Currently, in tree, we have a reasonably clean framework now that visits each instruction for each iteration and tries to simplify it. Currently, the only meaningful simplification it does is that of folding loaded constants. There is a patch out by Michael that tries to also do DCE, but I think it is fundamentally the wrong approach.

The primary problem is that the current system is trying to use an optimization technique that relies on forward simulation of each iteration, but then applying backwards analyses to fold specific instructions through complex transforms. This fundamentally doesn’t scale and I suspect is the reason for the caching layers that were added on top of SCEV. I suspect those caching layers are more than just a minor code smell – they point to the flawed design.

I think the correct design needs to build a reasonably fast way of taking an instruction for which we have a SCEV model and constant folding it for a specific iteration of the loop. Then the visitor needs to be cast in terms of this: it should first try basic constant folding of operands, and then fall back on querying for a SCEV model and constant folding that if it has one for a particular iteration. The result should fold the GEPs that are currently analyzed ahead of time into constantexpr’s. Finally, the load folding needs to be expressed in terms of folding the load through a constantexpr GEP into a constant array. If the existing constant folding isn’t enough for this, I’d be rather surprised.

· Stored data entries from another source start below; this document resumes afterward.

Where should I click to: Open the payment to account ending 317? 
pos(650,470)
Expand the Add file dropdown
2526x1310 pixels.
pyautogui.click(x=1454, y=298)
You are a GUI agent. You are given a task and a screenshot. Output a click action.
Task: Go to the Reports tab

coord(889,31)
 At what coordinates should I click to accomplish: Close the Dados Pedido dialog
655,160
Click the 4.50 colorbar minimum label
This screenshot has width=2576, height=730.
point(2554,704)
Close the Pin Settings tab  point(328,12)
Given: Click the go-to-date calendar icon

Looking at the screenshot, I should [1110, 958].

Without restructuring in this way, we’ll always be patching things up. For example, I added logic to skip dead control flows when analyzing the loop for unrolling and it is completely ineffective because we don’t analyze ‘icmp’ instructions against the induction variable. For cases where the dead control flow is predicated on the GEPs themselves (for example, any STL-style algorithm using pointers as iterators!) we can’t get an accurate analysis without applying the GEP simplification independently of the load simplification.

Anyways, I’m not a SCEV expert, and so I’m not the right person to re-cast the current visitor to directly build on top of a SCEV model and do substitution of the current iteration. But I think that is the design I’d like to see before any other work goes into the code here. Happy to review when there is a patch to this effect.

-Chandler

Given how far you pushed this analysis pass I’m surprised by some of your concerns. Please see below.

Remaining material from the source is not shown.